技術的な話にならないよう、問題作成者が苦労してるようにすら思えるのですが、穿ち過ぎでしょうか…？
難易度だけで考えると、基本情報技術者のセキュリティ問題の方が上のように思います。
基本情報技術者よりも、かなり合格点を取りやすいのではないでしょうか。

全体の所感

基本情報技術者と同じスキルレベル2に設定されていますが、個人的には、ITパスポートとかなり近い難易度ではないかと思います。
また、試験時間が午前90分、午後90分ですので、午前・午後とも2時間半もある基本情報技術者より、ボリューム面での負担は軽いでしょう。

試験内容としては、（システム利用者側の）セキュリティ主導者が最低限抑えておくべき、セキュリティ知識を問うものとなっており、まさにIPAの想定通り、といったところです。
まあ、レベル2に設定されてることには違和感を抱くのですが。

とはいえ、今回は初回ですのでこれから色々調整されるのでしょう。まだ、結論を出すには早計なのだと思います。

とりあえず、現段階での私の評価としては、セキュリティについて、理論面での学習経験が少ない方や初学者向き、といったところでしょうか。
上記に該当しない方にとっては、自己啓発面*3で得られるところは少ないでしょう。
座学はあまりやってないけど部門セキュリティの実務は経験している、という方などは、知識の整理や再確認に使えるのではないでしょうか。
私個人としては、これからセキュリティにかかわる若い方にお勧めしたい感があります。ただ、IT技術畑に進まれる方で、情報技術者試験を受けるなら、やはり基本情報技術者の方が優先度が高いでしょう。
ついでに俗っぽい話をすると、名前が凄そうな割に難易度はそれほどでもありませんので、結構人気が出る試験になるんじゃないでしょうか。

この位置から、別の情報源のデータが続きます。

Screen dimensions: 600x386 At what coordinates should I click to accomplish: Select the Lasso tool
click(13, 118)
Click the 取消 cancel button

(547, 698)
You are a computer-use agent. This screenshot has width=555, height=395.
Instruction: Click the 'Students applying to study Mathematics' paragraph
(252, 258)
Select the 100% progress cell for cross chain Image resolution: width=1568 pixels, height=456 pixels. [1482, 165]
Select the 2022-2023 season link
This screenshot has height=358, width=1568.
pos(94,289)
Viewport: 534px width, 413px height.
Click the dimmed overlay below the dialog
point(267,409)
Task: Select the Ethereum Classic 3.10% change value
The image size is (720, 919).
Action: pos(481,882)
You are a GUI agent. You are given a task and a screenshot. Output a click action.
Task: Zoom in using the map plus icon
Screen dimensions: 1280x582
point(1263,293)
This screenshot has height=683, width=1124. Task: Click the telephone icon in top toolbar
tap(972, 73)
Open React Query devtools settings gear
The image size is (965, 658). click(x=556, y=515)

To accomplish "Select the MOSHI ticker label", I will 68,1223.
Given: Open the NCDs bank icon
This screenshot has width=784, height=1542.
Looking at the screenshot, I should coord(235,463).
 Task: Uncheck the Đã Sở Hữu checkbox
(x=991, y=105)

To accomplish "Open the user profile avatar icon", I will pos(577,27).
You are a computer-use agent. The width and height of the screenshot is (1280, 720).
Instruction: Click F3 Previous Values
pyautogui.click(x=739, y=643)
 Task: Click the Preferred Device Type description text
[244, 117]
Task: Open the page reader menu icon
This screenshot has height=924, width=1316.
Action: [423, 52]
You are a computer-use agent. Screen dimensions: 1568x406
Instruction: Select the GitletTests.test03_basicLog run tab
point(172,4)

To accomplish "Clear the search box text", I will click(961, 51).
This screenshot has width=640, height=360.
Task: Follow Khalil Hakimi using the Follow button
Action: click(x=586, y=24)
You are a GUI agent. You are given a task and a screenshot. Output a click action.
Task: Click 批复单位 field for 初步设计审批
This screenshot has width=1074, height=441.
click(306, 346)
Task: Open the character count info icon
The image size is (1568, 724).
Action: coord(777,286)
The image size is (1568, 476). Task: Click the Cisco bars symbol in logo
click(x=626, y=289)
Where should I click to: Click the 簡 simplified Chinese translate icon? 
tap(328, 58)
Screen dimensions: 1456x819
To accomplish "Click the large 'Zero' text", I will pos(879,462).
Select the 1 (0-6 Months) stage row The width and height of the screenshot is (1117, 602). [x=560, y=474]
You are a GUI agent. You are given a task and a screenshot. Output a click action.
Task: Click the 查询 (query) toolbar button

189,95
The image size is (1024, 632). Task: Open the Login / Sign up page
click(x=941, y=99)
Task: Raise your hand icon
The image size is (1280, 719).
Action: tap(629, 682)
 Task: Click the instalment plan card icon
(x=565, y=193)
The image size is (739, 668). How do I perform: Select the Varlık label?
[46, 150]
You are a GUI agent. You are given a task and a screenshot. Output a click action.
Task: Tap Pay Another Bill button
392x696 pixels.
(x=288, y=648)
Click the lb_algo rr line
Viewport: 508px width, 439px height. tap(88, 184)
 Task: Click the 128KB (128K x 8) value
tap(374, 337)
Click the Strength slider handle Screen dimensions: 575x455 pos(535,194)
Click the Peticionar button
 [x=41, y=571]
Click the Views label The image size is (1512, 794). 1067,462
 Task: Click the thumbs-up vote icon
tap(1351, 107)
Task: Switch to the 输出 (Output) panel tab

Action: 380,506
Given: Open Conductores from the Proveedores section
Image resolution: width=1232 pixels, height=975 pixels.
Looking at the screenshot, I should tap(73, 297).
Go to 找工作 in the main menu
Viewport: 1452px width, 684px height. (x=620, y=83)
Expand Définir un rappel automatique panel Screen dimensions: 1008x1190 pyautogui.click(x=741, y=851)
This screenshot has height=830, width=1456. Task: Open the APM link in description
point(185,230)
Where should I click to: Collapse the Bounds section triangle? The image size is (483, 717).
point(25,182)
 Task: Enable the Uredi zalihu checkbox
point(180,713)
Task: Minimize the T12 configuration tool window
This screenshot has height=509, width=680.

なお、私個人としては、何か利用価値が出てこない限り*4、受験するつもりはないのですが、基本情報技術者受験を躊躇ってる会社の若い子に勧めるのはありかな、と思ってます。合格することでモチベーションは上げられますので、取れそうな試験で白星をあげるのも良いかと。

閑話休題

ちなみに、情報技術者試験の話になると、役に立つとか立たないとかいった話題が出てきがちなのですが、当ブログのスタンスとしては「人によりけり」です。役に立つ人もいれば、役に立たない人もいるでしょう。普遍的に言い切れるものでも無いと思います。*5
スタンスについてさらにいうならば、役に立つ立たないというよりも「利用価値があるかないか」という方がニュアンス的にぴったり来ます。
取得にもそれなりにコストがかかりますので、個々人で利用価値*6があるなら取得する、という程度ですね。